» **WHAT YOU NEED TO DO**
Could you print exactly the lines of the listing below, starting at the line that has "Task: Open Visitor Analytics settings" and ending at the line that has "You are a computer-use agent. Viewport: 862px", and only those lines?

» **SOURCE INFORMATION**
——————————
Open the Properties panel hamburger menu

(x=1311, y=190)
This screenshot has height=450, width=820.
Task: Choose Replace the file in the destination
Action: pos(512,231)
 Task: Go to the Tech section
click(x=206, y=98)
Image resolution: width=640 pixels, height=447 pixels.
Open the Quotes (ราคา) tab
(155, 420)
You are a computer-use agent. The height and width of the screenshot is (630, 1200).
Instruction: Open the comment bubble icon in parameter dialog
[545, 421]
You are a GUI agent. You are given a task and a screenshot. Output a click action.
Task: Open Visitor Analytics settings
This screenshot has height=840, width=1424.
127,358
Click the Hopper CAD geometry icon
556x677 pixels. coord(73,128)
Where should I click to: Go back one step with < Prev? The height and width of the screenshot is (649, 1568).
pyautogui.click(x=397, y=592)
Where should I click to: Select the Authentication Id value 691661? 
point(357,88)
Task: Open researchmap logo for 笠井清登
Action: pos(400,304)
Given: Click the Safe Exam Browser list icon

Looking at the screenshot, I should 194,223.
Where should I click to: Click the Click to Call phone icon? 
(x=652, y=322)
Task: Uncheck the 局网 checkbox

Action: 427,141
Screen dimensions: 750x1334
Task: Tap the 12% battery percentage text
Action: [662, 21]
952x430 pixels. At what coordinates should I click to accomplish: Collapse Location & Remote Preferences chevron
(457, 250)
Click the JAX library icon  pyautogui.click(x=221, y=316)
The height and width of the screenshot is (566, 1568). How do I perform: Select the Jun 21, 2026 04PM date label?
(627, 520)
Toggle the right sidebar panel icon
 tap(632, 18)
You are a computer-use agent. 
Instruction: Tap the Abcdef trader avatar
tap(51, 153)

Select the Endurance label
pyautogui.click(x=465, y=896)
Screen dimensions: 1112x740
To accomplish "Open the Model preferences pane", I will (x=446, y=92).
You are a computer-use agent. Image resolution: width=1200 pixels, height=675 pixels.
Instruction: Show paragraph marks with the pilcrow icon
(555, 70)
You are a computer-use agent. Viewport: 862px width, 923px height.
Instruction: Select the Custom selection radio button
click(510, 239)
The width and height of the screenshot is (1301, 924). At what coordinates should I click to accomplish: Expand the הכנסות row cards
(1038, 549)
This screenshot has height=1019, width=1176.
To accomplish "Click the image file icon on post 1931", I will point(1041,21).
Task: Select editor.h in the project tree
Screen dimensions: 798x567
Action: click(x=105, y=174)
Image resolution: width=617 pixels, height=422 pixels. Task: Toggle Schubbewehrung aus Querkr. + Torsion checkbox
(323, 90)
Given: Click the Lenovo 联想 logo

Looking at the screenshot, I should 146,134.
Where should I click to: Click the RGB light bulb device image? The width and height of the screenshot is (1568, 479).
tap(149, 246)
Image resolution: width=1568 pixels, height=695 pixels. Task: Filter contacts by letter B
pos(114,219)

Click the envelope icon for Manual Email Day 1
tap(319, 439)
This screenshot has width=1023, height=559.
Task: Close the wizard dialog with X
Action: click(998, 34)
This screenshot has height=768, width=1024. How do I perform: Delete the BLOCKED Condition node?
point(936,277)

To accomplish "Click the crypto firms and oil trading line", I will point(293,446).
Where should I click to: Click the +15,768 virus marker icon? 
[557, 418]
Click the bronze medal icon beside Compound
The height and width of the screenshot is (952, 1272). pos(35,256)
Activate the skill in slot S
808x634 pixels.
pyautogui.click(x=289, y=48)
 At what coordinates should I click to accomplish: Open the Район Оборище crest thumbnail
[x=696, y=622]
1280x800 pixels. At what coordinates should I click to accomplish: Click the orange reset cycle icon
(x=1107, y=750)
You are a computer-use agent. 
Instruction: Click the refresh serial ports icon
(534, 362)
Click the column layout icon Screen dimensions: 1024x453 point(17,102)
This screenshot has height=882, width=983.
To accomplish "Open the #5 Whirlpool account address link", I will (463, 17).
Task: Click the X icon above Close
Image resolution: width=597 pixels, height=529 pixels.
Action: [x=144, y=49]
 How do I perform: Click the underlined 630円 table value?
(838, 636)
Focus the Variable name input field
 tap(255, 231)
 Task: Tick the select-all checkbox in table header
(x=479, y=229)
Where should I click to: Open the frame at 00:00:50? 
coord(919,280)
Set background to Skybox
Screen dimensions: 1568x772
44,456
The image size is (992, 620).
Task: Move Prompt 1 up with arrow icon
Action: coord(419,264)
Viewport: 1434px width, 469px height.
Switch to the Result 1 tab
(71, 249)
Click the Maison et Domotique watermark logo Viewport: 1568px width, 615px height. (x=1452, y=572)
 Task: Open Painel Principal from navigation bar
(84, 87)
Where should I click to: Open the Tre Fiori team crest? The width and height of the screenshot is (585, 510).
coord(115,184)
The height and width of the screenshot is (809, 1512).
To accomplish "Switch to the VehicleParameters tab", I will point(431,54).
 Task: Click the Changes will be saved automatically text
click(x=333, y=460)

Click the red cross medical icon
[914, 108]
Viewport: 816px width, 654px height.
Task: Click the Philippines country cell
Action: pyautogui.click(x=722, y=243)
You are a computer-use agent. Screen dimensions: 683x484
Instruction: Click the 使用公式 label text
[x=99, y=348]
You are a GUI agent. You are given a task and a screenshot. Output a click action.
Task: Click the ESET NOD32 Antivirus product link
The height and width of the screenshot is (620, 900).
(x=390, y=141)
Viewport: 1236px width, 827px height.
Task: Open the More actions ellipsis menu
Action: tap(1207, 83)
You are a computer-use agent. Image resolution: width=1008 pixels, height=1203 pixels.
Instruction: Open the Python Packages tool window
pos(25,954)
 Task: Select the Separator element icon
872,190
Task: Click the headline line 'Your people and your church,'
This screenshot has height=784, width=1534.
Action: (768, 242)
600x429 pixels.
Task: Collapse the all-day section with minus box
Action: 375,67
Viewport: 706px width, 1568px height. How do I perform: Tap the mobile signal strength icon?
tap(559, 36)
——————————
» **TASK RESPONSE**
Task: Open Visitor Analytics settings
This screenshot has height=840, width=1424.
127,358
Click the Hopper CAD geometry icon
556x677 pixels. coord(73,128)
Where should I click to: Go back one step with < Prev? The height and width of the screenshot is (649, 1568).
pyautogui.click(x=397, y=592)
Where should I click to: Select the Authentication Id value 691661? 
point(357,88)
Task: Open researchmap logo for 笠井清登
Action: pos(400,304)
Given: Click the Safe Exam Browser list icon

Looking at the screenshot, I should 194,223.
Where should I click to: Click the Click to Call phone icon? 
(x=652, y=322)
Task: Uncheck the 局网 checkbox

Action: 427,141
Screen dimensions: 750x1334
Task: Tap the 12% battery percentage text
Action: [662, 21]
952x430 pixels. At what coordinates should I click to accomplish: Collapse Location & Remote Preferences chevron
(457, 250)
Click the JAX library icon  pyautogui.click(x=221, y=316)
The height and width of the screenshot is (566, 1568). How do I perform: Select the Jun 21, 2026 04PM date label?
(627, 520)
Toggle the right sidebar panel icon
 tap(632, 18)
You are a computer-use agent. 
Instruction: Tap the Abcdef trader avatar
tap(51, 153)

Select the Endurance label
pyautogui.click(x=465, y=896)
Screen dimensions: 1112x740
To accomplish "Open the Model preferences pane", I will (x=446, y=92).
You are a computer-use agent. Image resolution: width=1200 pixels, height=675 pixels.
Instruction: Show paragraph marks with the pilcrow icon
(555, 70)
You are a computer-use agent. Viewport: 862px width, 923px height.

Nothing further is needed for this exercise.